Patrick WALSH, Appellant,
v.
PAW TRUCKING, INC., Appellee.
District Court of Appeal of Florida, Second District.
*447 Robert Hitchens of Paul W. Hitchens, P.A., St. Petersburg, for Appellant.
Thomas J. Zandecki of Thomas J. Zandecki, P.A., New Port Richey, for Appellee.
WALLACE, Judge.
Patrick Walsh seeks review of a temporary injunction that enforces a covenant not to compete contained in an employment agreement between Mr. Walsh and his former employer, PAW Trucking, Inc. On appeal, Mr.
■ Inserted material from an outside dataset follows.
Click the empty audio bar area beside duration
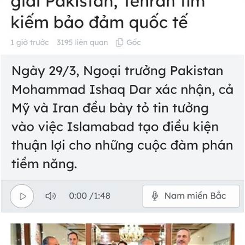 click(127, 196)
Walsh makes three arguments: (1) the trial court erred in finding that he had violated the covenant not to compete because none of the four companies that were named in the injunction were "customers" within the meaning of the covenant, (2) the scope of the geographical area within which he was restricted from competing with PAW Trucking by the covenant was unreasonable, and (3) the trial court erred in entering the temporary injunction because it failed to make the required findings of fact. Mr. Walsh's first two arguments are without merit and do not require discussion. However, his third argument has merit. Accordingly, we reverse the trial court's order granting the temporary injunction, and we remand this case to the trial court for the entry of a proper order that includes the necessary findings of fact on whether the entry of a temporary injunction is warranted.
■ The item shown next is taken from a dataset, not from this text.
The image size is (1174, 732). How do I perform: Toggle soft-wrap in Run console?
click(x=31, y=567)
At the conclusion of the hearing on PAW Trucking's motion for a temporary injunction, the trial court announced that PAW Trucking had met its burden of showing a prima facie case and stated that it intended to enter the injunction. In the written order that followed the conclusion of the hearing, the trial court found that PAW Trucking "has met its burden of proof in order for the Court to grant temporary injunctive relief" against Mr. Walsh. However, the trial court did not make findings of fact, either orally or in writing, that would support its entry of the temporary injunction.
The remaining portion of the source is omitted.